#### Do this
Reproduce the following data verbatim, line for line.

#### Rows
------------

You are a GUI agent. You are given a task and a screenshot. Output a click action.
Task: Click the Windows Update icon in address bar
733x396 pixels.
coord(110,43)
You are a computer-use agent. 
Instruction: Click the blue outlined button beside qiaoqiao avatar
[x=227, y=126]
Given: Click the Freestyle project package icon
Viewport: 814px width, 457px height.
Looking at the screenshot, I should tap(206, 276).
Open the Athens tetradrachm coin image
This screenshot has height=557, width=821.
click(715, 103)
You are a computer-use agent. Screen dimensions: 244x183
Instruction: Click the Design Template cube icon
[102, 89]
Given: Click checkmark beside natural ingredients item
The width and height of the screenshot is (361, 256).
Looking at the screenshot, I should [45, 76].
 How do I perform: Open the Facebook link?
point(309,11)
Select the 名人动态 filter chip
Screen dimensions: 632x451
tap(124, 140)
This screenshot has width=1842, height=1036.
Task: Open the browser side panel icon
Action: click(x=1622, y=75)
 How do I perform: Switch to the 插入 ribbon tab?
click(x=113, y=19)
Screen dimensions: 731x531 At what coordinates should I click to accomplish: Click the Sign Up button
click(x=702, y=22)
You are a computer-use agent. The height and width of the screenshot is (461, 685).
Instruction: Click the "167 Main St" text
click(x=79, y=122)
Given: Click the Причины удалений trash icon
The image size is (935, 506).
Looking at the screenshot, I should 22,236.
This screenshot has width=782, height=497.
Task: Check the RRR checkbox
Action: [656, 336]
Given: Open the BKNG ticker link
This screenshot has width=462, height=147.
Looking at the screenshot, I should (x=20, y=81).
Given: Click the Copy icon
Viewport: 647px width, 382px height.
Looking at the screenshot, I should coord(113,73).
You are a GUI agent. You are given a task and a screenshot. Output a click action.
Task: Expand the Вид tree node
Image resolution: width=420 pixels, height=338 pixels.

------------

#### Output for this task
You are a GUI agent. You are given a task and a screenshot. Output a click action.
Task: Click the Windows Update icon in address bar
733x396 pixels.
coord(110,43)
You are a computer-use agent. 
Instruction: Click the blue outlined button beside qiaoqiao avatar
[x=227, y=126]
Given: Click the Freestyle project package icon
Viewport: 814px width, 457px height.
Looking at the screenshot, I should tap(206, 276).
Open the Athens tetradrachm coin image
This screenshot has height=557, width=821.
click(715, 103)
You are a computer-use agent. Screen dimensions: 244x183
Instruction: Click the Design Template cube icon
[102, 89]
Given: Click checkmark beside natural ingredients item
The width and height of the screenshot is (361, 256).
Looking at the screenshot, I should [45, 76].
 How do I perform: Open the Facebook link?
point(309,11)
Select the 名人动态 filter chip
Screen dimensions: 632x451
tap(124, 140)
This screenshot has width=1842, height=1036.
Task: Open the browser side panel icon
Action: click(x=1622, y=75)
 How do I perform: Switch to the 插入 ribbon tab?
click(x=113, y=19)
Screen dimensions: 731x531 At what coordinates should I click to accomplish: Click the Sign Up button
click(x=702, y=22)
You are a computer-use agent. The height and width of the screenshot is (461, 685).
Instruction: Click the "167 Main St" text
click(x=79, y=122)
Given: Click the Причины удалений trash icon
The image size is (935, 506).
Looking at the screenshot, I should 22,236.
This screenshot has width=782, height=497.
Task: Check the RRR checkbox
Action: [656, 336]
Given: Open the BKNG ticker link
This screenshot has width=462, height=147.
Looking at the screenshot, I should (x=20, y=81).
Given: Click the Copy icon
Viewport: 647px width, 382px height.
Looking at the screenshot, I should coord(113,73).
You are a GUI agent. You are given a task and a screenshot. Output a click action.
Task: Expand the Вид tree node
Image resolution: width=420 pixels, height=338 pixels.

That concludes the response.